This Fort was once occupied by a powerful Chief – Luba of Bunya Chiefdom in Usoga (Busoga). It will be Launched on 25 February 2022

This Fort was once occupied by a powerful Chief – Luba of Bunya Chiefdom in Usoga (Busoga). It was a landing site for canoes by which men and goods were ferried to and from the Kyagwe shore.
By 1891, the British commander Fredrick Lugard recruited Sudanese troops (“Nubians”) as armed mercenaries to help administer what became the Uganda Protectorate in 1894. A year before, a British Colonial garrison had been established at Luba’s Fort with the posting of 40 Sudanese troops strategically situated near the caravan trade route that crossed the Napoleon Gulf between Bunya and Buganda. This was partly to reduce insecurity associated with the eastern caravan route. It is believed that Basoga Chiefs exchanged slaves for firearms from Buganda and the presence of a British garrison at Luba's Fort helped suppress motives for such activity.
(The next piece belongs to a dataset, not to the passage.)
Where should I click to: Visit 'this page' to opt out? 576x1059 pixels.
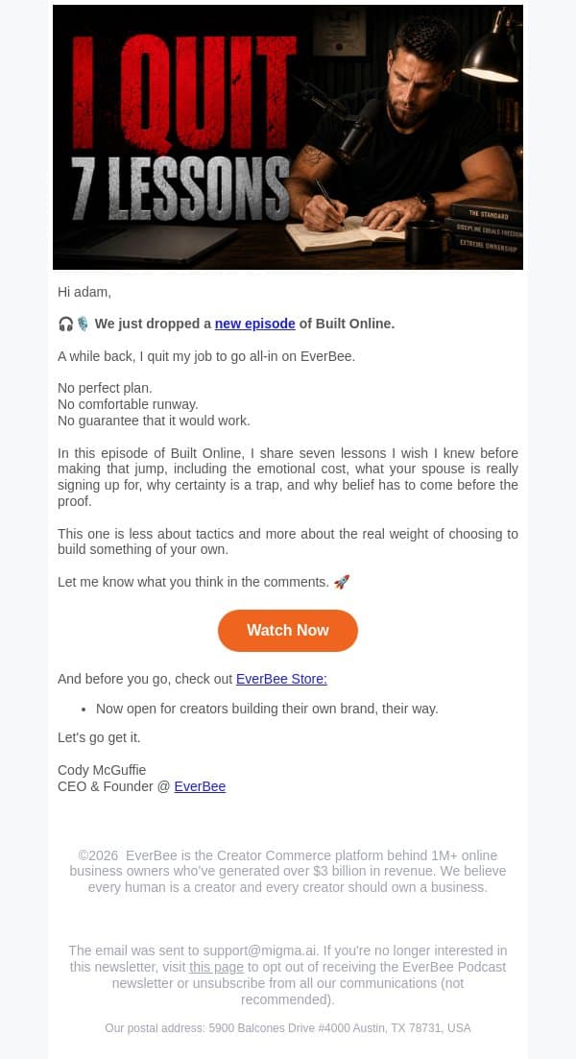pyautogui.click(x=216, y=967)
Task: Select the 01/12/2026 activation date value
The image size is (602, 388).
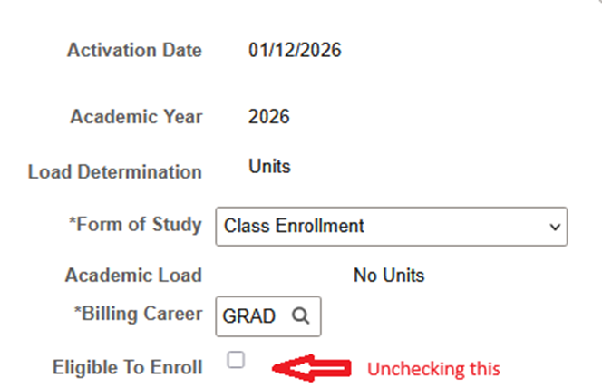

1n 1897, the Sudanese soldiers mutinied in much of the Uganda Protectorate over pay, rations and clothes that were in arrears. The rebellion included Sudanese troops garrisoned in Kenya that joined those at Luba’s Fort. Major Thruston entered the Fort unarmed to negotiate a surrender, but he and Wilson, a British civilian, and steamer engineer Scott were shot dead. The mutineers stayed at the Fort for two months before it was attacked by British forces. C.L Pilkington of the CMS and Lt Norman MacDonald were killed. The mutineers evacuated the Fort and escaped by dhow on 9th January 1898. Luba’s Fort was abandoned and another short-lived Fort Thruston built nearby the following year. Chief Luba died of sleeping sickness on 17th July 1906, during the first outbreak of the epidemic that ravaged the region.

This monument was built in 1900, in memory of those who lost their lives during ‘the war at Bukaleba”. The site’s cultural landscape consists of caves, a man-made ditch system, with significant scatters of iron-slag, pottery, and the Walumbe sacred tree.